I like your summation joe. I thought the column was well written, insightful, and from my perspective right.
This may be true. Why not get new players. If Nowak can take a group of under-achievers (which DCU was at the beginning of 2004) and win an MLS cup, why not replace the hard of hearing with a new set of under-achievers. As a fan, I appreciate Nowak's single minded approach to a particular style of soccer and effort. I know when I go to RFK, with very few exceptions, that I will see good attacking soccer from beginning to end. I guess that this can be hard on the lads over the course of a 32 game season, but I enjoy it. I really don't know how teams like New England, who don't show up in the first half of the season because they are saving themselves for the one home playoff game, have any fans at all. I like results (almost) as much as the next guy, but to me entertainment value is very important. So, I think that it would be a disaster to get rid of one of the few coaches in the league produces a side that plays quality soccer from April to October just because he refuses to match other teams cynical tactics in the playoffs (ie. Playing cautiously and kicking the other team off the park just to get a result). BTW the last MLS team to fire a coach when they were in first place ended up with Steve Sampson. Proceed with caution.
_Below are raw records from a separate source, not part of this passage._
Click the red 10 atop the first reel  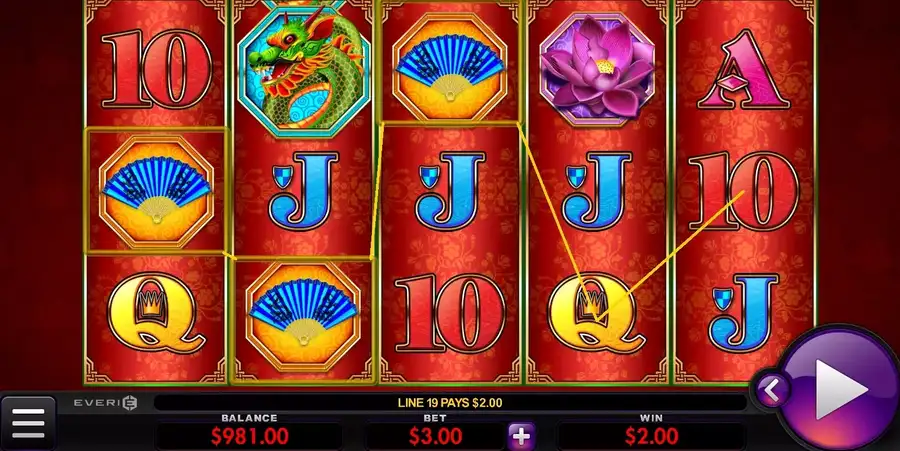coord(157,69)
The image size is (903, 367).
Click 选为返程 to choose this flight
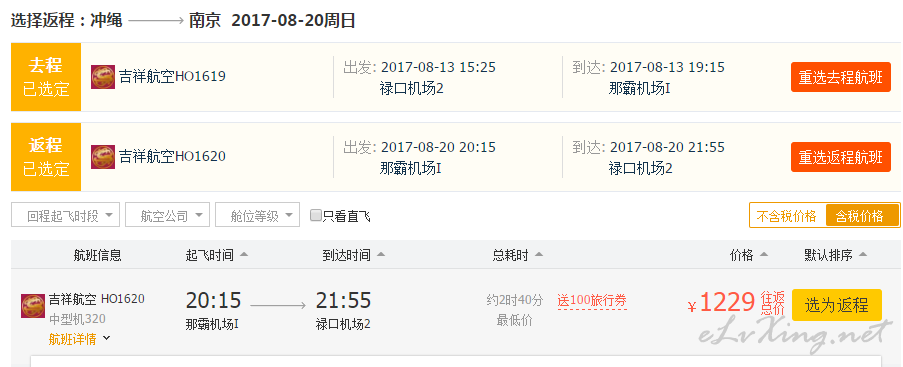coord(837,305)
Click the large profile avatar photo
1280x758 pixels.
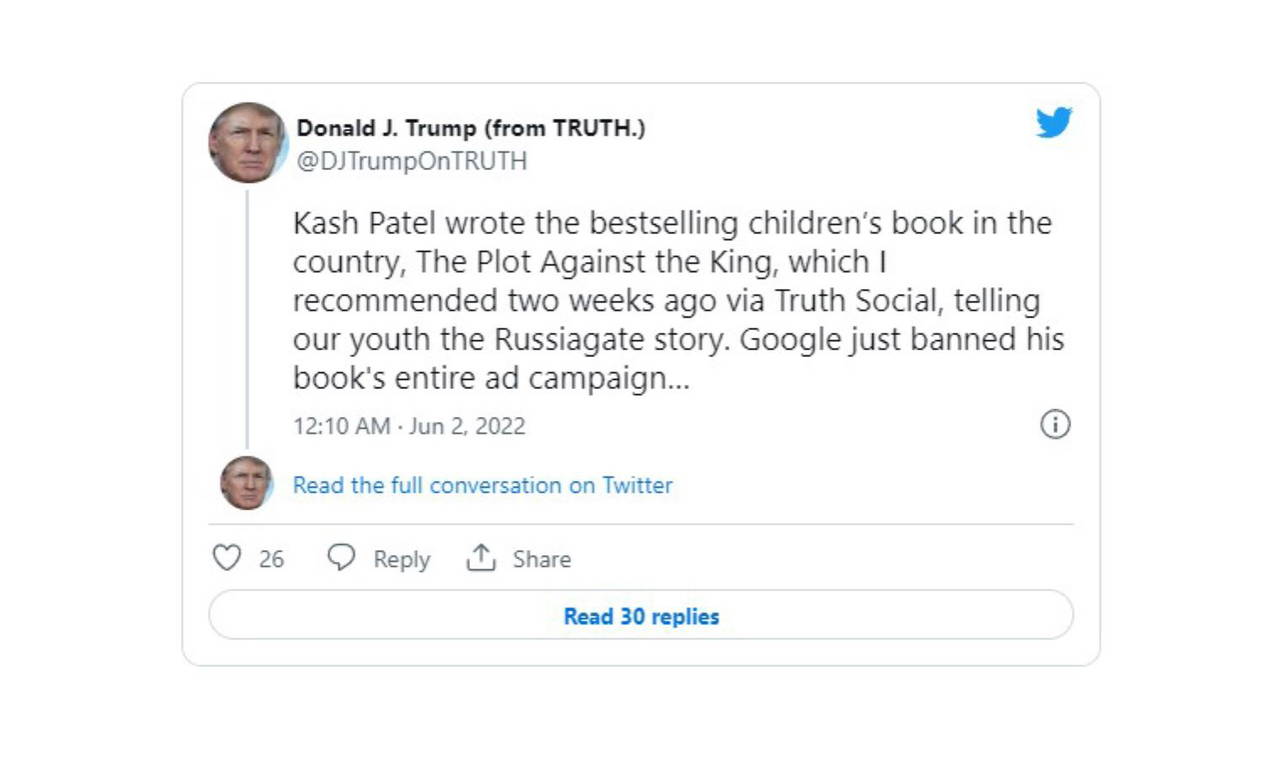tap(247, 142)
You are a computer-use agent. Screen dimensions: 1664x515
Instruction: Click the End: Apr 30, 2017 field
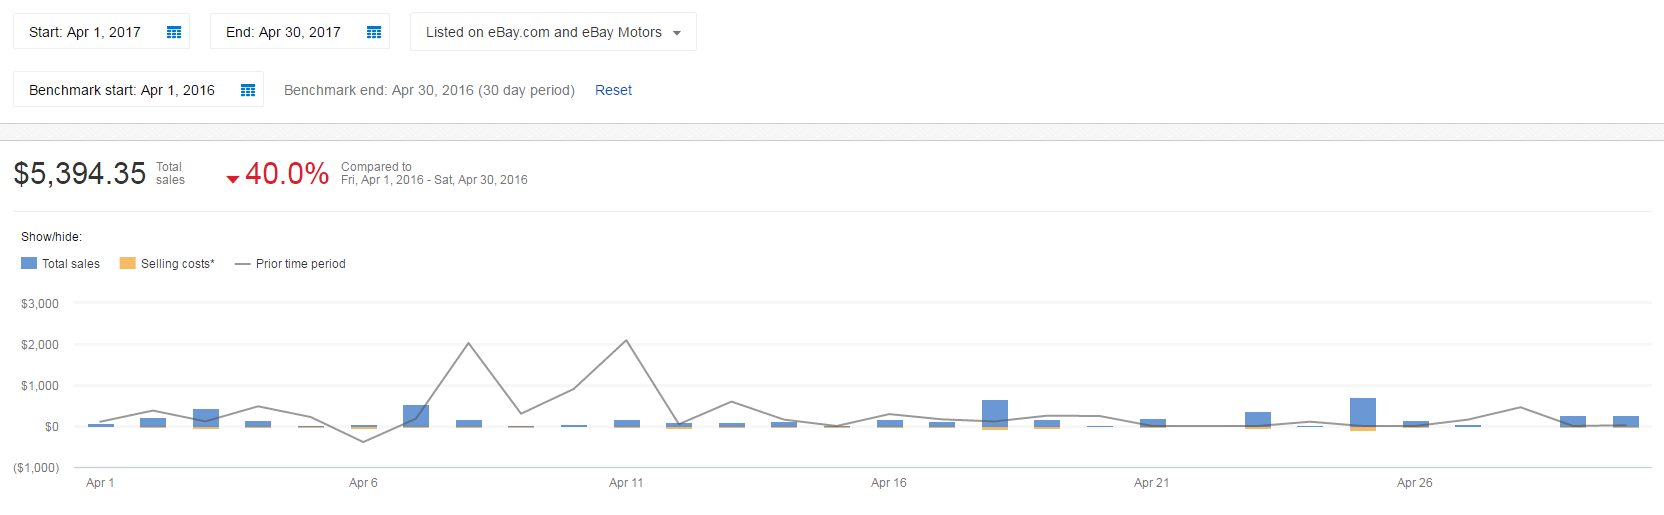click(283, 32)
Which would be relevant if the discussion was about firing a coach in midseason. But this discussion is about the possibility that after the season, the coach might not be offered a new contract. Apples and oranges.
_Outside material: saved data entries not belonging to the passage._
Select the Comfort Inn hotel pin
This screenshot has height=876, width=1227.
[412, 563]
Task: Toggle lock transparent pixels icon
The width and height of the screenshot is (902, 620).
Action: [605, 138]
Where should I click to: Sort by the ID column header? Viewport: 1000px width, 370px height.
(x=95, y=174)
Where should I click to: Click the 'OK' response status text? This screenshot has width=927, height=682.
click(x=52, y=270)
Mike Wise was hired away from a little newspaper in New York called The Times. Can't say I've ever heard of that paper.
Well, for one thing, Eric Gregg is pushing up daisies while the others are still kicking. Bavetta apparently sees the same doctor that Keith Richards does. He just won't go away.
Thanks, and this is a point I was disappointed Wise didn't address. I also realize now that some of my initial feelings about the column probably reflect my resentment about Kornhole's prior columns. Anybody who says this is "just soccer now being treated like other sports" has not been reading the WaPost for the last decade. It reflects the fact that soccer can still be treated and written about as a novelty sport. When we re-hire Bruce Arena, he turns United into a punchless bore, and no WaPost colunist will call for his head, THAT's when I'll say soccer has arrived. There are now two Post columnists on record as saying either that Nowak should be fired or that his contract shouldn't be renewed. This, my friends, is not "Soccer Has Arrived!" There is no way in hell a pair of Post columnists would call for firing a Redskins, Wizards, Nats, or even Caps coach in similar circumstances (Super Bowl win in year one; coming off best record in league AND a playoff win in year 3), and you guys can call me on that all you want. Wouldn't. Happen. Look how much losing the Nats had to do before the other Boz and other columnists even suggested that it might be time for Frank Robinson to hang it up. Soccer is still a marginal sport, and I'm not sure I wouldn't rather see it ignored by columnists than treated like a curio. No way do I question Wise's knowledge about the team here, but combined with Kornheiser's calls for Nowak's head in both '04 and '05, it reinforces the idea that even among colmnists, there's a different standard for soccer, and that while a Redskins, Caps or Nats coach wil be evaluated based on his record, a United coach will be judged based on whether he's playing the teenage phenom ("Fire the coach"--Anthony Kornheiser, Washington Post) or whether he's properly resting the legacy striker. I'd also add that I think the Real Madrid match was a very big game, and Nowak did a fine job of getting the team ready for that. Otherwise, I thought Wise's examples were fair.
You are correct. That is why this was presented as a BTW (by the way). I would use one of the "smilies" to clue you in to the whimiscal nature of the comment, but I skew to old for them. Thanks for keeping me honest.
He also wrote a column after the Celtic friendly this summer. I wrote him an email saying that it was a bit unfair to deride the attendance when Celtic wasn't playing all their first choice players, and it was a friendly, and he wrote back to me a note saying that he could see my point.